Engagements, combats, débats

Entretien avec Yukio Mishima

Jean-Claude Courdy
France / 1966 / 10:21
Avec Yukio Mishima.

Entretien a réalisé en 1966 à Tokyo dans la maison de Yukio Mishima, par Jean-Claude Courdy, alors journaliste au Japon.

Les bobines ont été redécouvertes et restaurées par la fille du réalisateur, Keiko Courdy, et la Cinémathèque française, à partir du négatif image 16 mm et de la bande magnétique.


Chef de bureau du pôle asiatique de l'ORTF, Jean-Claude Courdy a résidé à Tokyo durant la majeure partie des années 60. C'est à titre officiel qu'il rencontre Yukio Mishima pour la première fois, ce sera à titre officieux qu'il tournera ce film, dont les bandes ont été tout récemment retrouvées et restaurées grâce au concours de sa fille, la cinéaste Keiko Courdy.

En 1966, les traductions du Pavillon d'or, de Confessions d'un masque ou d'Après le banquet ont déjà révélé en France le talent de Mishima. L'écrivain est également devenu cinéaste, en présentant pour la première fois son film Rites d'amour et de mort (Yūkoku dans sa version originale) à la Cinémathèque française de Chaillot, répondant ainsi à l'invitation enthousiaste d'Henri Langlois. Fasciné par Jean Cocteau, Mishima désire appartenir à cette race de poètes de l'image, de ceux que les possibilités infinies de l'imaginaire portent naturellement vers le cinéma. Dès 1953, Mishima saluait chez Cocteau « ces métaphores qui se combinent naturellement comme un courant électrique, ces transformations qui permettent aux images de se mettre à nu ». Passant devant et derrière la caméra pour l'adaptation dépouillée de sa nouvelle, Mishima est à la fois l'artiste et le modèle.

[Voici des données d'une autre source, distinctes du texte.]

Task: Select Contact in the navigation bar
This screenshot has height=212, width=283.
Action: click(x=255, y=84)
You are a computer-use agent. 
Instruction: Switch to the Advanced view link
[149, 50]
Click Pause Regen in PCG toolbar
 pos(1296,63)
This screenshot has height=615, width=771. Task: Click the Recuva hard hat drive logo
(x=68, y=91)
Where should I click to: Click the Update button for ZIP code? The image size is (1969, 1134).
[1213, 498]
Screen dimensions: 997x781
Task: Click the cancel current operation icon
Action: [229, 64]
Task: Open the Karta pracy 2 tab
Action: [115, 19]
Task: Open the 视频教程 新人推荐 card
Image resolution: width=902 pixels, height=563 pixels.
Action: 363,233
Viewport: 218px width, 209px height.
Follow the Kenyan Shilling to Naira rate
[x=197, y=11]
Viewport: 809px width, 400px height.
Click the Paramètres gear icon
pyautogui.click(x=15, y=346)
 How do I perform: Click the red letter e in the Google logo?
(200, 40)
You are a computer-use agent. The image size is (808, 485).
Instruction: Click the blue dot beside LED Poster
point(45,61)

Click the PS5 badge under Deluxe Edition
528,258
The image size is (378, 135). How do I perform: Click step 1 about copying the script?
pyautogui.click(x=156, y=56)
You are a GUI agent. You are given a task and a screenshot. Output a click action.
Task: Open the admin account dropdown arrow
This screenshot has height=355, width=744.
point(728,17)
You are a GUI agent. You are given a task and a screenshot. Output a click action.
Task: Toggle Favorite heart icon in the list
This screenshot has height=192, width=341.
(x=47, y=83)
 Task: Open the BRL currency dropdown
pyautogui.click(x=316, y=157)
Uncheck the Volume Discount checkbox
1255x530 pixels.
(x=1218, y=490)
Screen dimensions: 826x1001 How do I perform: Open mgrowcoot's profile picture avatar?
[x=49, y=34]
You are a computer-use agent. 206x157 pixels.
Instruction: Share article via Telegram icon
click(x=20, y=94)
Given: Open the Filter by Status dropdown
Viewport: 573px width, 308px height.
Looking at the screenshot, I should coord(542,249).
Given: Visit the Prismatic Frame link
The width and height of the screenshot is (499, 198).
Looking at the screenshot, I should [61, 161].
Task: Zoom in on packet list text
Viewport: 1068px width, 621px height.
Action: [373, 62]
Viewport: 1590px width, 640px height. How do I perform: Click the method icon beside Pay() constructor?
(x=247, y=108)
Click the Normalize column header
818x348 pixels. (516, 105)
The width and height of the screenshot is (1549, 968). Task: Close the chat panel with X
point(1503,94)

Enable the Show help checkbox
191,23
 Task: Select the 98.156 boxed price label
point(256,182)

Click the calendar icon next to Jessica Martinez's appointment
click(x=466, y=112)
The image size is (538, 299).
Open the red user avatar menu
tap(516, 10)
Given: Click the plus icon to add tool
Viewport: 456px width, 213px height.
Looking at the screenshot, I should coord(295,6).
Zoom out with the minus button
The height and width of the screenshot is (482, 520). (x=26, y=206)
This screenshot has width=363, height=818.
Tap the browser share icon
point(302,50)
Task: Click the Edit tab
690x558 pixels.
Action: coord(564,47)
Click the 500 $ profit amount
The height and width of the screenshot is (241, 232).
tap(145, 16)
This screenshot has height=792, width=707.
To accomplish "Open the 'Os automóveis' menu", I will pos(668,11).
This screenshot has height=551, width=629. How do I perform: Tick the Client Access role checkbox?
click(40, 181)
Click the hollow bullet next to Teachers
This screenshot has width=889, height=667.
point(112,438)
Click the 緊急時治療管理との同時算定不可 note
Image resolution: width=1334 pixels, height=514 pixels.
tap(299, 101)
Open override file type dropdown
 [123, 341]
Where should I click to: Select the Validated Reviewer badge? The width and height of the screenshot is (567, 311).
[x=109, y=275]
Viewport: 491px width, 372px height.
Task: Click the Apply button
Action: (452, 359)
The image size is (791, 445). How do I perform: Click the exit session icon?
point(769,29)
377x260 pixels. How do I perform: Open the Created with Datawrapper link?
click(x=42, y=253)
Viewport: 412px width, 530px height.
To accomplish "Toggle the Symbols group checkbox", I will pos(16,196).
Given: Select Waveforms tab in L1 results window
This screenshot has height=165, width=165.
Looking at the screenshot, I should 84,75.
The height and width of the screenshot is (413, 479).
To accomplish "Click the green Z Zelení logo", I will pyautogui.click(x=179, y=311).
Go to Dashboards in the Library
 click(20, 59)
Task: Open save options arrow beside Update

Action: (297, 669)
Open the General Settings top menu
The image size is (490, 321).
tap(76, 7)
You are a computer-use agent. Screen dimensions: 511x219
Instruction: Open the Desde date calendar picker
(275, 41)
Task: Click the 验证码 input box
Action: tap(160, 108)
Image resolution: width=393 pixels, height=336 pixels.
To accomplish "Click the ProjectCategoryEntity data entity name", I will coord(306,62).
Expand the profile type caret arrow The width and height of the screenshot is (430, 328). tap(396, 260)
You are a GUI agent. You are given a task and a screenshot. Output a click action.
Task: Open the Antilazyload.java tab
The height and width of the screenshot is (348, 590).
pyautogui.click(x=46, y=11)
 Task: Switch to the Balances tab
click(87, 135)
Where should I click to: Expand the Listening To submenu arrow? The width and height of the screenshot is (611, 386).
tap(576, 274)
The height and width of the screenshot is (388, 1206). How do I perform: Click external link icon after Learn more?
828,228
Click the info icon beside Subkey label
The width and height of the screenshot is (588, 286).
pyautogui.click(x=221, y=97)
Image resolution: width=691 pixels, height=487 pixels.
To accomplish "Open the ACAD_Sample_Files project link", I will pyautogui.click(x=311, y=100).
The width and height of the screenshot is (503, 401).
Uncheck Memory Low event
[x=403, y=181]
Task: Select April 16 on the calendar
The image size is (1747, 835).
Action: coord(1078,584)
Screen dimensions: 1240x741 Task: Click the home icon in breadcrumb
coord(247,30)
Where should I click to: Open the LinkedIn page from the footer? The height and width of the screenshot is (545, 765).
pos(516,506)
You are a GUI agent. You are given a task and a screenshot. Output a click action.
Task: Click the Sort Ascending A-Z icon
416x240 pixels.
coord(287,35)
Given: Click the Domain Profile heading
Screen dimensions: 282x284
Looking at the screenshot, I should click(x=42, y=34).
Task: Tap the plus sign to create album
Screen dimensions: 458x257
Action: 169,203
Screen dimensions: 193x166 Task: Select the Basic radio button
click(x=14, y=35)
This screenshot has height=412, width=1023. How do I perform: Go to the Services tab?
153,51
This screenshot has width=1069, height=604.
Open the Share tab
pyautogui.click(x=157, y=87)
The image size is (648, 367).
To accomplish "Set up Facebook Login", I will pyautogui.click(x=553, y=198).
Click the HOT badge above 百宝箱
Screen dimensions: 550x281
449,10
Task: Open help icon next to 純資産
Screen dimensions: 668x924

Intrigué par la personnalité hors norme de Yukio Mishima, Jean-Claude Courdy s'inscrit à la salle de gymnastique où le touche-à-tout du monde des lettres s'adonne régulièrement à d'intenses séances de bodybuilding. S'estimant mutuellement sur les plans personnel et intellectuel, les deux hommes s'accordent quant à la nécessité d'un entretien filmé. Ce précieux document, se proposant comme une journée dans la vie de la « superstar », s'ouvre sur le réveil de celle-ci avant qu'elle ne réponde, en français, aux questions posées par le journaliste. Au mur de la chambre, à côté des toiles pop du génial Tadanori Yokoo, un deuxième Mishima endormi : il s'agit d'une photographie d'Eikō Osoe issue du recueil intitulé Le Supplice des roses. Elle représente la mort d'un Mishima mythologique, une fleur plantée dans le corps. Se noyant dans son propre reflet, l'artiste joue à se confondre avec son image de saint martyr provocateur. Ses confrères écrivains, d'Osamu Dazai à Yasunori Kawabata, ne présentaient qu'un physique frêle et souffreteux, portant la maladie jusque dans les traits de leurs visages. S'estimant trop timide pour être un « exhibitionniste mental », Mishima s'autoproclame « écrivain n'aimant pas la littérature » et dévoile son corps reconstruit par la musculation en rejouant des morceaux de son quotidien. Répondant aux nombreuses questions, du suicide jusqu'à l'homosexualité, Mishima joue à être Mishima. Il livre sans détour sa vision de l'art et de la société tout en effectuant des exercices au sabre. En 1970, Jean-Claude Courdy quittera le Japon pour d'autres horizons. Quelques mois plus tard, Mishima accèdera à l'immortalité lors d'un spectaculaire suicide par seppuku, bien réel celui-ci.